Not often do students find a professor willing to push them to go the extra mile, while also going that extra mile themselves. Dr. Isabelle Monlouis did just that when she threw an external event just for ENI Students in her Entrepreneurial Thinking for Startups class. The inaugural Business Model Pitch Competition brought together both sections of Monlouis’ class to pitch businesses that they incubated in ENI 3101.
The event room filled with nervous students as they dined on catering by NaanStop.
The first to present were the founders of uPet, a pet rental service aimed at those who are undecided about adopting a new pet. uPet also placed top 5 for their presentation in the $100,000 Atlanta Startup Battle, setting the bar high for the ENI 3101 pitches.
Throughout the competition, Monlouis kept a wide smile on her face witnessing the growth in her students.
“I saw something in them and I saw something in their business ideas that I don’t think they saw.” said Monlouis, “Sometimes when they have to pitch an idea that’s bigger than themselves and have a community that reflects back the idea of what they’re trying to accomplish, then all of a sudden they understand that it’s possible.”
The groups presented in order of industry, with industries like social entrepreneurship, hospitality and more being pitched. Judges Robert Hatcher, Richard Welke and Jeff Levy asked tough questions to gather just how thoroughly the students had developed their business models over the course of the class. The students answered the questions skillfully and comprehensively.

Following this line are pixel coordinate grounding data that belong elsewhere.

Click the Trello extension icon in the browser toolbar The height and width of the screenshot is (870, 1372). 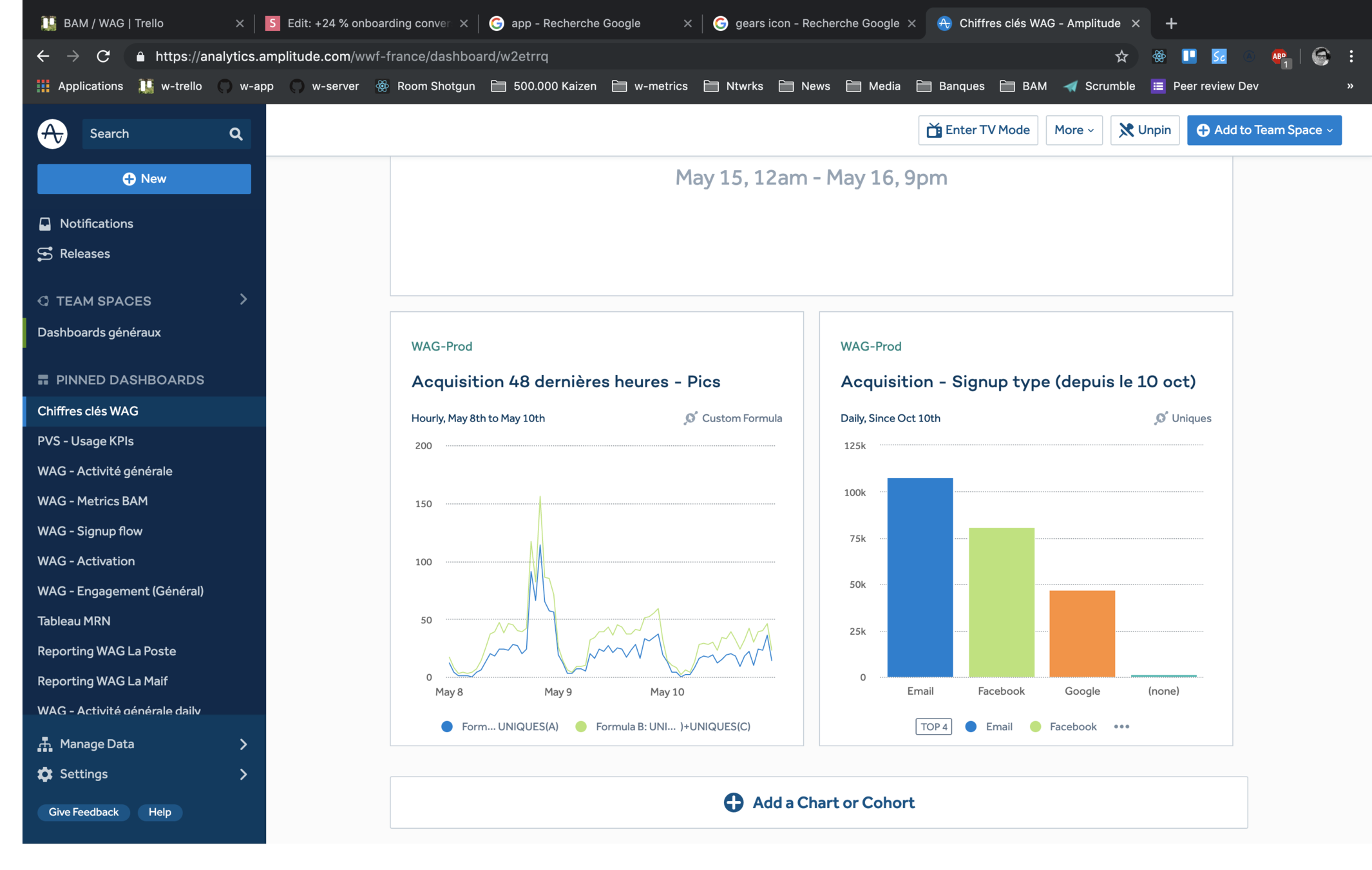click(x=1188, y=56)
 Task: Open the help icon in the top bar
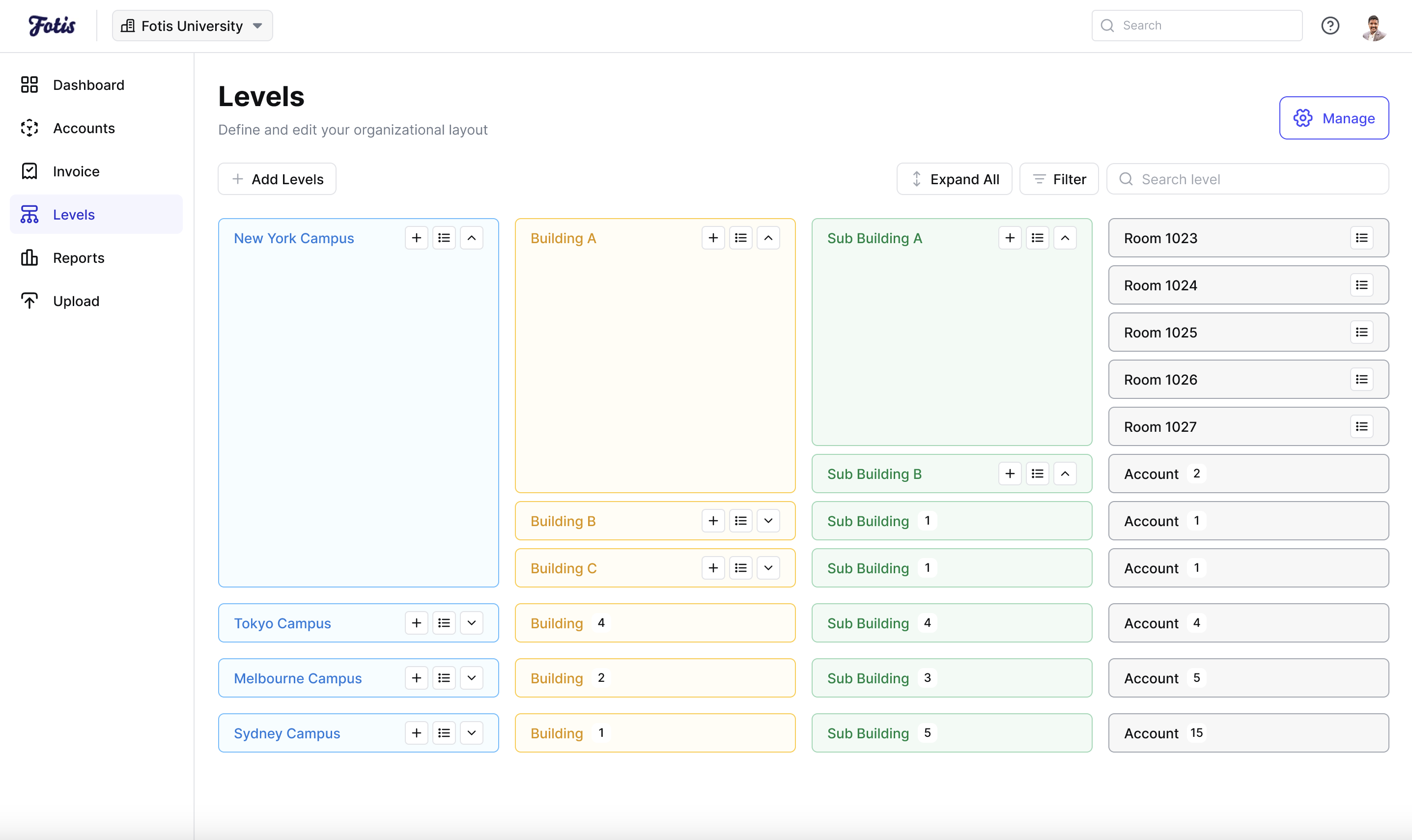coord(1330,26)
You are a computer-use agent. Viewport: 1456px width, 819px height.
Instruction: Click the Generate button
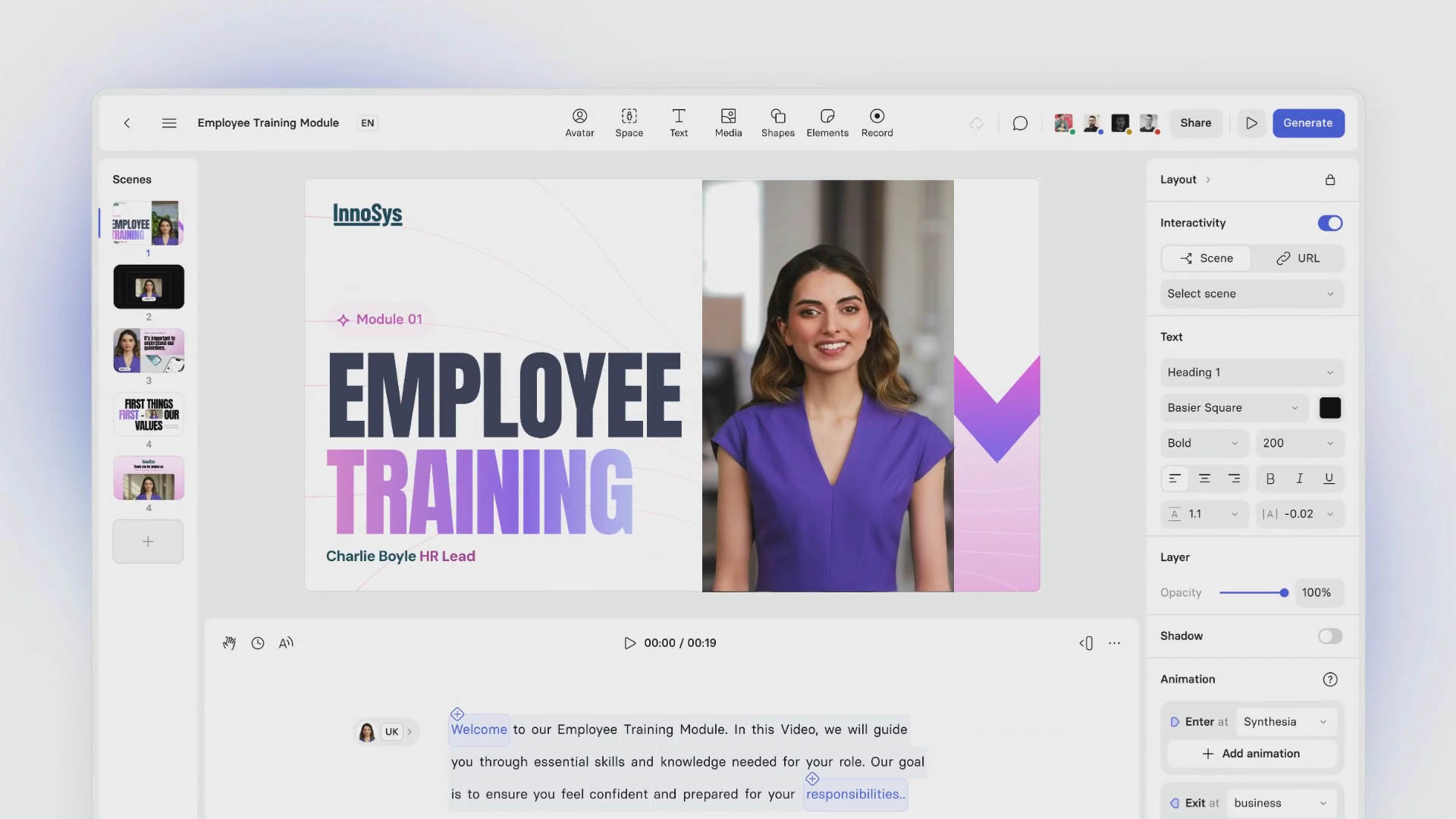[x=1308, y=123]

When it came time for judges to deliberate who the top three winners would be, students took the time to vote for the “Big Idea” award, the only award of the night in which the ENI students would be able to pick. The results, however, shook the room when the votes came in and the results crowned the sole founder of ZenSpend, a financial management app that utilizes behavior modification research to keep users liable for their spending, hopefully reducing frivolous spending and impulse buying. Antionette Kennedy was chosen as the winner of the “popular vote,” despite being the only presenter of the night to pitch alone and without a PowerPoint presentation. The product clearly had made an impression.
“I was really shocked. This is only my second time pitching this,” said Kennedy.
When the results from the judges came back, the founders of Social Square took first place. uPet and The Perfect Package placed second and third, respectively. First place winners took home $500, while second took $250 and third took $150.
Two co-founders of Social Square, Michael Carter and Nephthaly Leonidas, participated and placed in the uVenture Social Challenge together, and credit their ENI 3101 class with teaching them how to think like an entrepreneur.
“Our understanding has shifted, we look at the world in that [entrepreneurial] way now,” Carter said. “Even if you didn’t start a business, if you apply for a job, you should know what a value proposition is, what you offer, what your significance is.”
The students also demonstrated that these businesses were not just class projects. They will be launching their businesses, tweaking their models, building prototypes and growing their business ventures to larger scales.
“We’re launching our prototype this quarter, which will help us with customer discovery,” said Leonidas.
“We’re definitely in the works. We’re writing our original content, and just building relationships,” said Carter.
As for the future of this event, it will continue to occur every semester for not only Dr. Monlouis’ ENI students, but all sections of ENI 3101, meaning this event will continue to grow as ENI grows, and ENI professors will inspire more students to finally launch that business idea they’ve always had, but didn’t know how to launch.